(Selected passage)
+---+

Eighty percent of Lebanese people killed in Israel's renewed airstrikes on its northern neighbor were slain in attacks targeting only or mainly civilians, a leading international conflict monitor said Friday.
Reuters, using data provided by the Madison, Wisconsin-based Armed Conflict Location and Event Data (ACLED), reported that 666 people were killed by Israeli strikes on Lebanon between March 1-16. As of Thursday, Lebanese officials said the death toll from Israeli attacks had topped 1,000.
While Lebanese authorities do not break down the combatant status of those killed and wounded during the war, Israel's targeting of civilian infrastructure, including entire apartment buildings, and reports of whole families being wiped out, have belied Israeli officials' claims that they do everything possible to avoid harming civilians.
Classified Israel Defense Forces (IDF) data leaked last year revealed that—despite Israeli government claims of a historically low civilian-to-combatant kill ratio—83% of Palestinians killed during the first 19 weeks of the genocidal war on Gaza were civilians.
According to Gaza officials, 2,700 families were erased from the civil registry in the Palestinian exclave during Israel's genocidal assault.
"When the international community didn't stop Israel as it deliberately killed nearly 75,000 Palestinians in Gaza, including 20,000 children, Israel knew they could kill civilians with impunity," Lebanese diplomat Mohamad Safa said on social media earlier this week. "The result is exactly what we're seeing in Lebanon and Iran right now."
US-Israeli bombing of Iran has killed at least 1,444 people, according to officials in Tehran. The independent, Washington, DC-based monitor Human Rights Activists in Iran (HRAI) says the death toll is over twice as high as the official count and includes nearly 1,400 civilians.
The February 28 US massacre of around 175 children and staff at an elementary school for girls in the southern city of Minab—which US President Donald Trump initially tried to blame on Iran—remains the deadliest known incident of the three-week war.

+---+

(Records supplied)
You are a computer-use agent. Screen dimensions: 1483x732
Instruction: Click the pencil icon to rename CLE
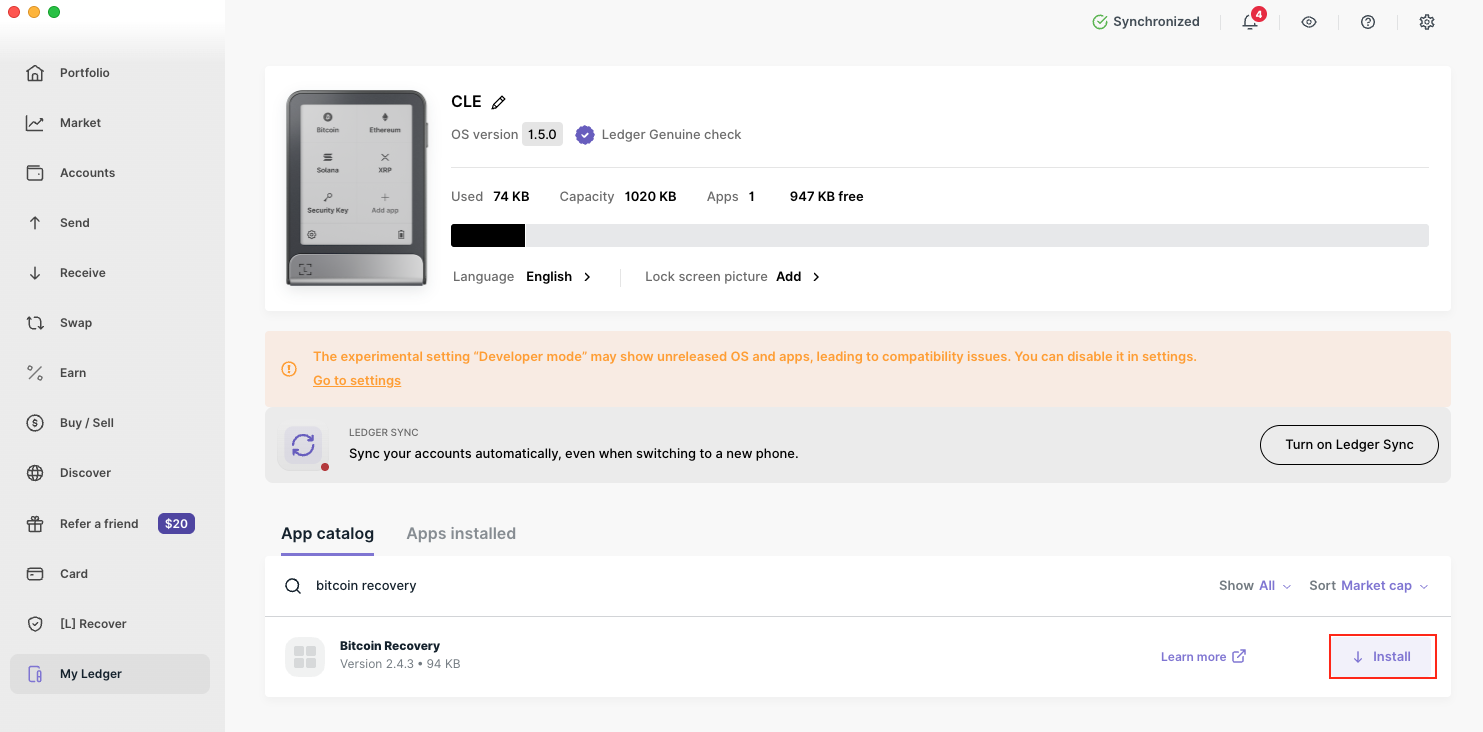[499, 102]
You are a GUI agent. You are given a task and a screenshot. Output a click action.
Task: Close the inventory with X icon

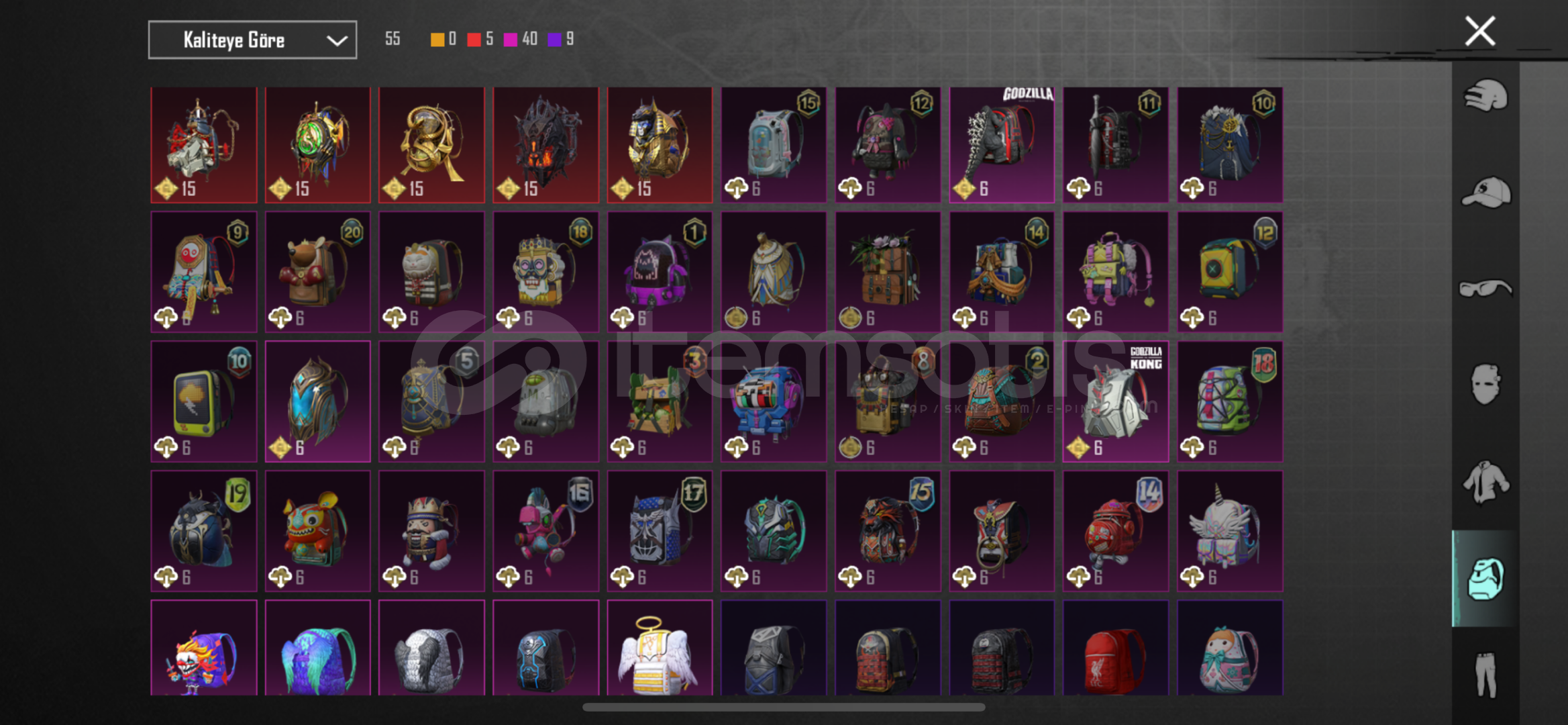1479,31
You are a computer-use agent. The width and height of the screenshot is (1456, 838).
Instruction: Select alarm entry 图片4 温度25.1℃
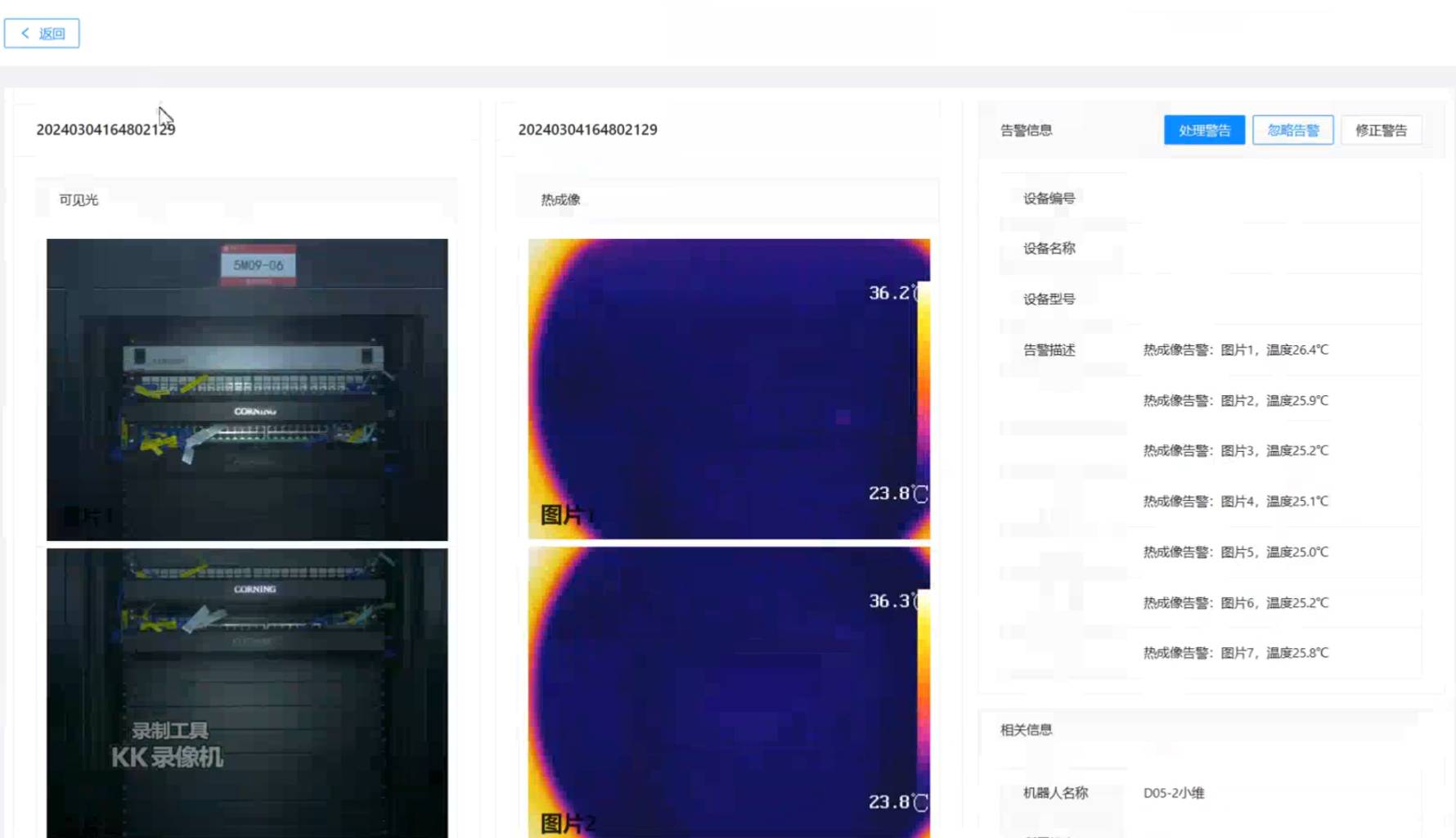pyautogui.click(x=1235, y=502)
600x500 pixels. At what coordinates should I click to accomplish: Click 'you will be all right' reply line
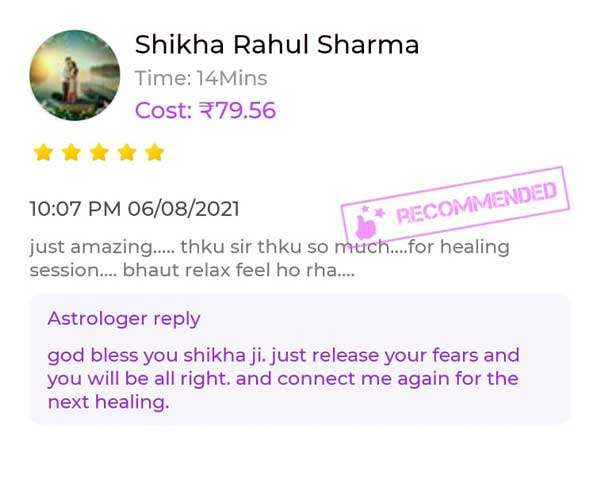click(283, 379)
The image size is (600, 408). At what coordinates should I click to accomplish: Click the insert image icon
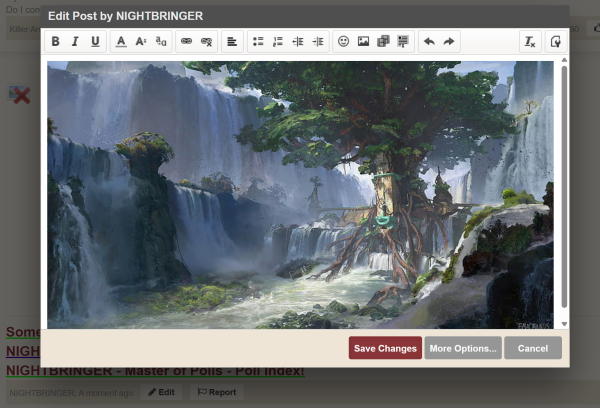364,42
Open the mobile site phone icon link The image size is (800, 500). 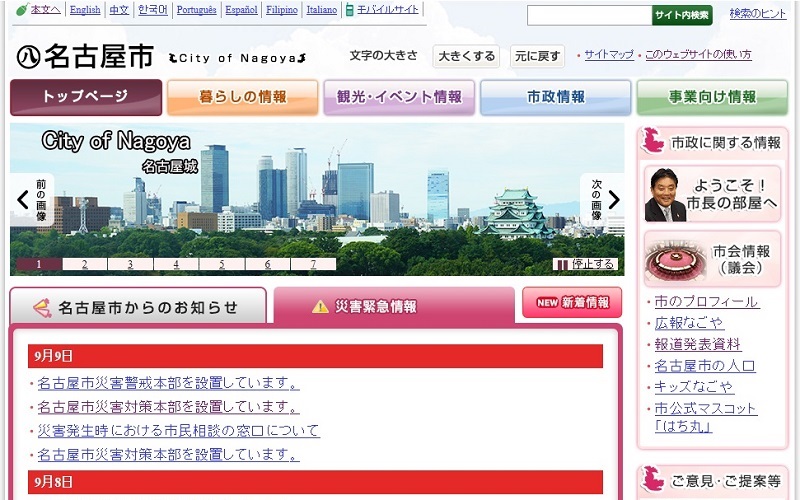(349, 10)
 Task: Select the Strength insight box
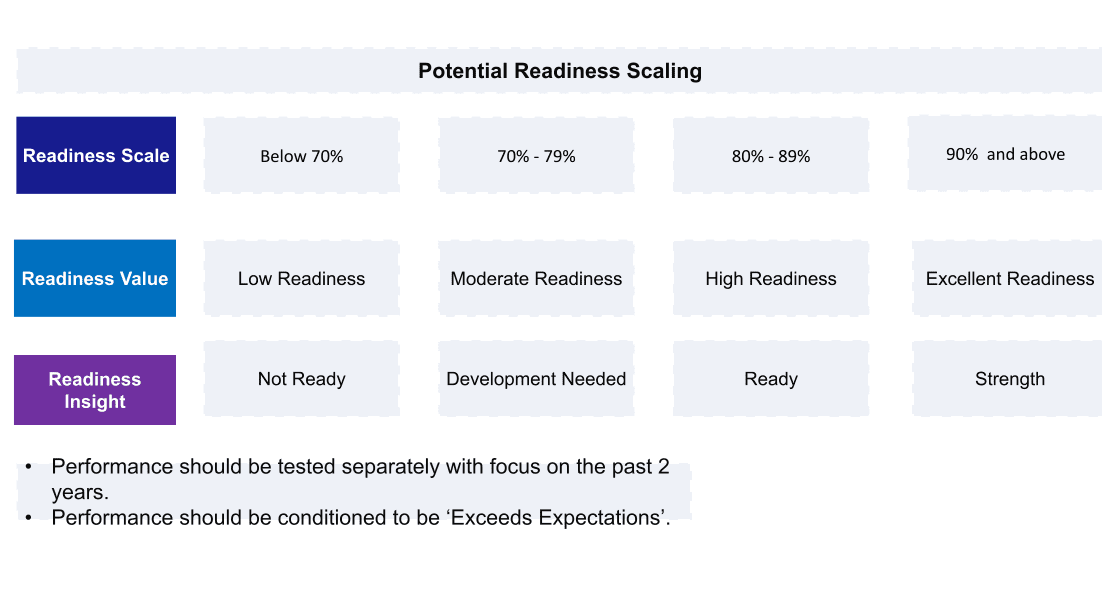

+---+

(Questions to answer)
1) In the news excerpt, how many people were killed by Israeli strikes on Lebanon between March 1-16, according to the ACLED data Reuters used?
2) Duplicate everything in the news excerpt from "Reuters, using data" down to "Gaza were civilians.".

(Answers by item)
1) 666 people

2)
Reuters, using data provided by the Madison, Wisconsin-based Armed Conflict Location and Event Data (ACLED), reported that 666 people were killed by Israeli strikes on Lebanon between March 1-16. As of Thursday, Lebanese officials said the death toll from Israeli attacks had topped 1,000.
While Lebanese authorities do not break down the combatant status of those killed and wounded during the war, Israel's targeting of civilian infrastructure, including entire apartment buildings, and reports of whole families being wiped out, have belied Israeli officials' claims that they do everything possible to avoid harming civilians.
Classified Israel Defense Forces (IDF) data leaked last year revealed that—despite Israeli government claims of a historically low civilian-to-combatant kill ratio—83% of Palestinians killed during the first 19 weeks of the genocidal war on Gaza were civilians.